Dataset records
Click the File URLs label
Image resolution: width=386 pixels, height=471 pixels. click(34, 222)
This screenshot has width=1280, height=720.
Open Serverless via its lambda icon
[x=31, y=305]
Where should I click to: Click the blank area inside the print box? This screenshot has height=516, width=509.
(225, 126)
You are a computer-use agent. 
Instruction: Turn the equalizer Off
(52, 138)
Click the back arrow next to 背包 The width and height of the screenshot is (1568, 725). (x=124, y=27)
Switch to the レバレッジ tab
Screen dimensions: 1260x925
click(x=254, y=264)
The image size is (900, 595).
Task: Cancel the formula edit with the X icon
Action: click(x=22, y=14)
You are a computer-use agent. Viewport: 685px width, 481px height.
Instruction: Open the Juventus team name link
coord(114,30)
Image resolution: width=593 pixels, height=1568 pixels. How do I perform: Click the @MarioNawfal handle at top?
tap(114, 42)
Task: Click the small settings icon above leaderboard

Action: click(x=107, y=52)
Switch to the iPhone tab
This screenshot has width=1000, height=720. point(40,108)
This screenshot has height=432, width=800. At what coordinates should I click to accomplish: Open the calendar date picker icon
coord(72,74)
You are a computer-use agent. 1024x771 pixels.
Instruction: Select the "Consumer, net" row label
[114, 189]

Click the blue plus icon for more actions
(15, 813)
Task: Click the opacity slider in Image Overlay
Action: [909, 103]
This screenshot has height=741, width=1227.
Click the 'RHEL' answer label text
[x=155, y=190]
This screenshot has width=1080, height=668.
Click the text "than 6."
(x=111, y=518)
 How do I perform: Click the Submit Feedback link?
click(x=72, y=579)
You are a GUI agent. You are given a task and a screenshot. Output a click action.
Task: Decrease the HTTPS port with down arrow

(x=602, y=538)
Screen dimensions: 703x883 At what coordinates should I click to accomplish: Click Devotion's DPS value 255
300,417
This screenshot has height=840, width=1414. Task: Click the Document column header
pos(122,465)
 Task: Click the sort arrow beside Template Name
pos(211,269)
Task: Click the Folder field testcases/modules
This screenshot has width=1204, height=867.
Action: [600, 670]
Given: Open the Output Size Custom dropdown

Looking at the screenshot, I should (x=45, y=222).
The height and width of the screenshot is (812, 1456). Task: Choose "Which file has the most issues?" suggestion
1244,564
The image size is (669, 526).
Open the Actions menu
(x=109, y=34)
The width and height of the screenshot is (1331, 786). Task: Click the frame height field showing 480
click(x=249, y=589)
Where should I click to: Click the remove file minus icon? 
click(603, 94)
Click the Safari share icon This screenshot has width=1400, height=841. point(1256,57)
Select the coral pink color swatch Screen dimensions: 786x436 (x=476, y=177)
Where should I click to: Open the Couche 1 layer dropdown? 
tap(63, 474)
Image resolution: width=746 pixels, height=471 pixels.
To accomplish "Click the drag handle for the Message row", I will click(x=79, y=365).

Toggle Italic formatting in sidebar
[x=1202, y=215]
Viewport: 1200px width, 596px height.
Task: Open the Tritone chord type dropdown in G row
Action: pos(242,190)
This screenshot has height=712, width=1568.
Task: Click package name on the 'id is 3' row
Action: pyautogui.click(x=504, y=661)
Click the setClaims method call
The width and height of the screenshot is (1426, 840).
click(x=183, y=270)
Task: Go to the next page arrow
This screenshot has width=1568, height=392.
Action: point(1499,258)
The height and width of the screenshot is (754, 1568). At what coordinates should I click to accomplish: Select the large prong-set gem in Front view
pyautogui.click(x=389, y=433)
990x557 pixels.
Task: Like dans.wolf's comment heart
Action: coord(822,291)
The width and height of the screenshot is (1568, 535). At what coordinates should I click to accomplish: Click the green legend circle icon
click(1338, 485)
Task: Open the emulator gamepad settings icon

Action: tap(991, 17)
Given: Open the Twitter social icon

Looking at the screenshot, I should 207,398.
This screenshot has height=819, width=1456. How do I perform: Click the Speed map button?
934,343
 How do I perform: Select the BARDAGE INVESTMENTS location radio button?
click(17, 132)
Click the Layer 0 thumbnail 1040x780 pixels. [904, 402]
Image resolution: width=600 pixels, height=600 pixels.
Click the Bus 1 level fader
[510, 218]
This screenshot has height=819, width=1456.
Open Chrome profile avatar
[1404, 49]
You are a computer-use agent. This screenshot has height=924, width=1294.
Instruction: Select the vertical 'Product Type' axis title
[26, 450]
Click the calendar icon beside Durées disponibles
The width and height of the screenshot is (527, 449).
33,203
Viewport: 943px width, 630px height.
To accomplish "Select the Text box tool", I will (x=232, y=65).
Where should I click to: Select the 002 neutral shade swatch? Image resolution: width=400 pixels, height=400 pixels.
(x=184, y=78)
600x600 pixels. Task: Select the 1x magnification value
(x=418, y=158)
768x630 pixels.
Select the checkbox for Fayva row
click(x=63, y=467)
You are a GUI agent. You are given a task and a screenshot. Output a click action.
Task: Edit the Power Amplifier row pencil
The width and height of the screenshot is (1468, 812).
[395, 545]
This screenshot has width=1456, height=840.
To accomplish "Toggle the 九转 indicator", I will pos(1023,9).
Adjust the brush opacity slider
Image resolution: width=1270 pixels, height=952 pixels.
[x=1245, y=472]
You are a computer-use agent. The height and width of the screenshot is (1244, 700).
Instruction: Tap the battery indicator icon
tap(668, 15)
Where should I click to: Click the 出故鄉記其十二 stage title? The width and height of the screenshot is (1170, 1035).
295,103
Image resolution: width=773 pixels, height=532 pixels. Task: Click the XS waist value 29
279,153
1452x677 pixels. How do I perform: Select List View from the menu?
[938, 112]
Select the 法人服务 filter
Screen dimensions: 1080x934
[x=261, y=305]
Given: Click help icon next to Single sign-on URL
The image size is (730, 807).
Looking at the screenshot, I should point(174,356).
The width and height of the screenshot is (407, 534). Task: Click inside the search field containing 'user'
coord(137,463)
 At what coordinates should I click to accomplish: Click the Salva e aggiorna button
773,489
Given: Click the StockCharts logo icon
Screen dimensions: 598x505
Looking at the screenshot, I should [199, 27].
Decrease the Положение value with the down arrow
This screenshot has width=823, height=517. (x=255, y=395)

**WRITTEN INSTRUCTION:** Lay out the entries from the start through the line containing "Action: [909, 103]" as a numbered list, one line per item, with blank lines left out.

**RESPONSE TO THIS EXERCISE:**
1. Click the File URLs label
2. Image resolution: width=386 pixels, height=471 pixels. click(34, 222)
3. This screenshot has width=1280, height=720.
4. Open Serverless via its lambda icon
5. [x=31, y=305]
6. Where should I click to: Click the blank area inside the print box? This screenshot has height=516, width=509.
7. (225, 126)
8. You are a computer-use agent. 
9. Instruction: Turn the equalizer Off
10. (52, 138)
11. Click the back arrow next to 背包 The width and height of the screenshot is (1568, 725). (x=124, y=27)
12. Switch to the レバレッジ tab
13. Screen dimensions: 1260x925
14. click(x=254, y=264)
15. The image size is (900, 595).
16. Task: Cancel the formula edit with the X icon
17. Action: click(x=22, y=14)
18. You are a computer-use agent. Viewport: 685px width, 481px height.
19. Instruction: Open the Juventus team name link
20. coord(114,30)
21. Image resolution: width=593 pixels, height=1568 pixels. How do I perform: Click the @MarioNawfal handle at top?
22. tap(114, 42)
23. Task: Click the small settings icon above leaderboard
24. Action: click(x=107, y=52)
25. Switch to the iPhone tab
26. This screenshot has width=1000, height=720. point(40,108)
27. This screenshot has height=432, width=800. At what coordinates should I click to accomplish: Open the calendar date picker icon
28. coord(72,74)
29. You are a computer-use agent. 1024x771 pixels.
30. Instruction: Select the "Consumer, net" row label
31. [114, 189]
32. Click the blue plus icon for more actions
33. (15, 813)
34. Task: Click the opacity slider in Image Overlay
35. Action: [909, 103]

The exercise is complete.